Are you still working on solo projects at the moment or is everything still one hundred percent Pop Will Eat Itself at the moment?
Well, I think after the Australian tour there’s a bit of down time. I’ll be looking at what tracks there are and whether there’s enough Pop Will Eat Itself tracks to do a new album. I’ve certainly got tracks of my own, which I might do something with.
I’ll probably get together with all the other guys and we’ll pull it all together and see what we’ve got and take it from there really. From experience, I think you need a lot of ideas to whittle down to make a good album. Although an album’s say about twelve tracks you need probably twenty five to thirty tracks to be able to cut it down to twelve to make it a good enough album. I guess that remains to be seen.

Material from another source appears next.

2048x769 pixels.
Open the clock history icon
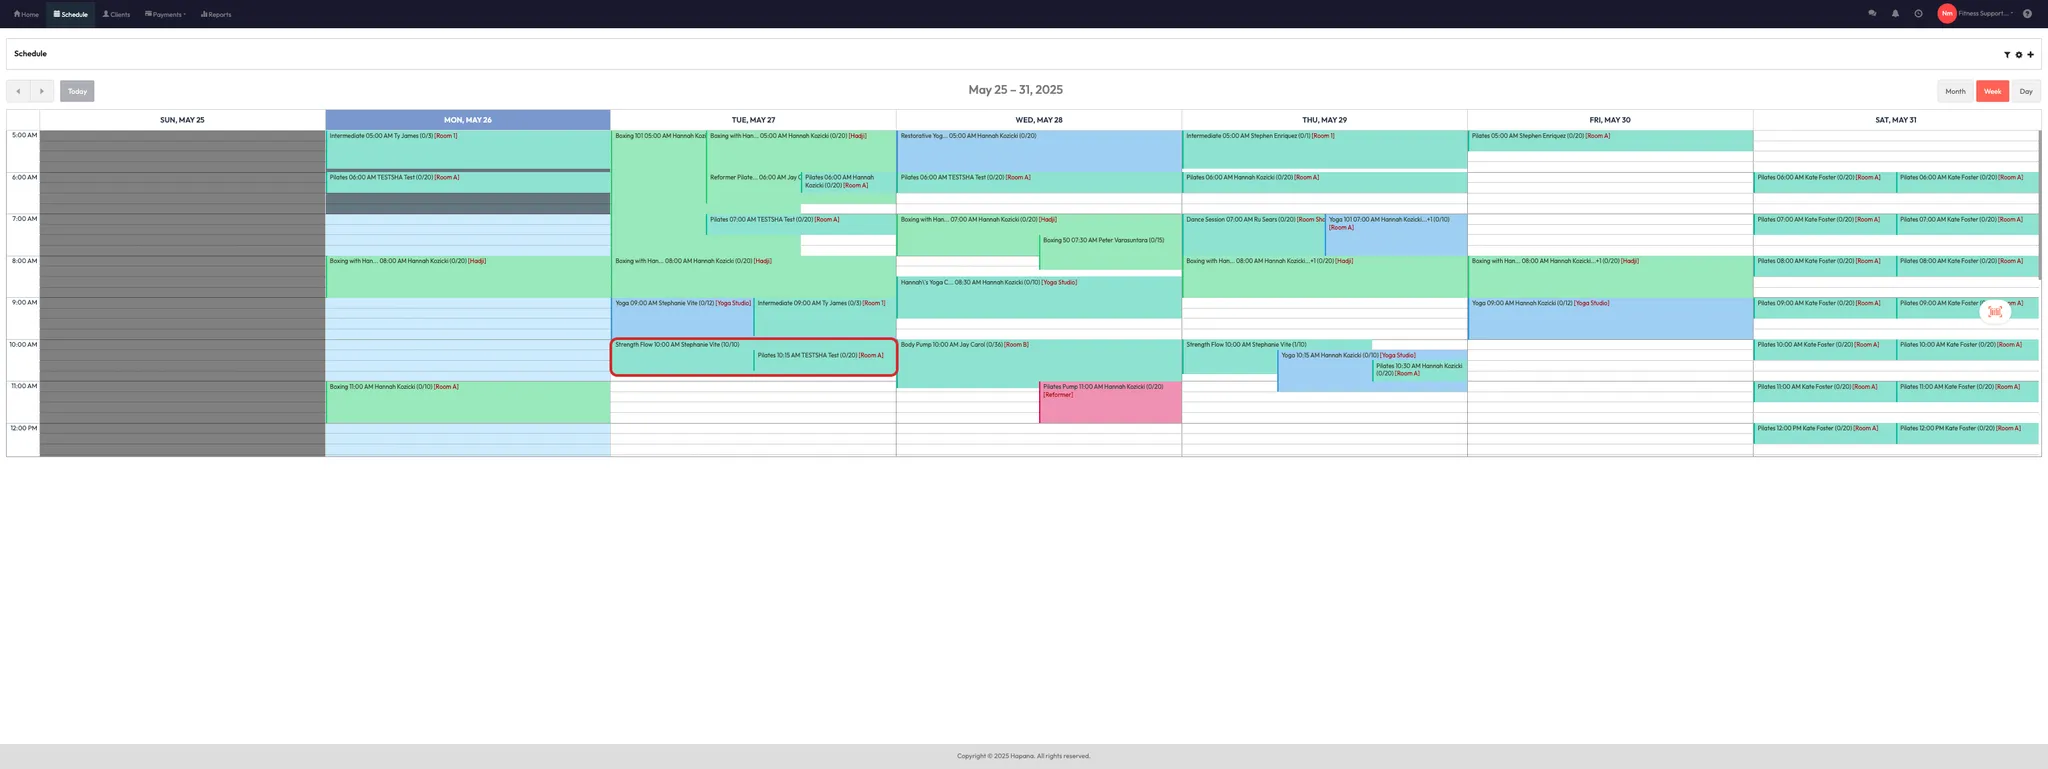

Is it too early to have ideas about sonically how it’s going to sound or do you have a bit of an idea of where you want to go with it?
I think the last album was quite heavy in an alternative type of way. I guess we’ve done that for the time being. I guess usually go more of an electronic route.
Does anything in particular inspire that? Is it just the way that this evolves and just happens?
I suppose after the act of making a really dense album it takes quite a lot of effort production wise. There’s lots of layering there. When you’ve done something like that I think there’s often a desire to go, “well this time I want to strip it down, and keep it more minimal.” That’s where I think my current ideas are positioned more.
Do you get much of an opportunity to take a break over Christmas and New Years to recharge, and get ready for next year?
Yeah, we’ve got three dates coming up in the UK before the year is out. There’s an all day festival. then we do our own London gig and Leicester gig. Then we’ve got a break really until the Australian dates. There’s a couple of months there to just take some time out and, get together, get a spot of rehearsing in before coming out. It’s a bit of time off!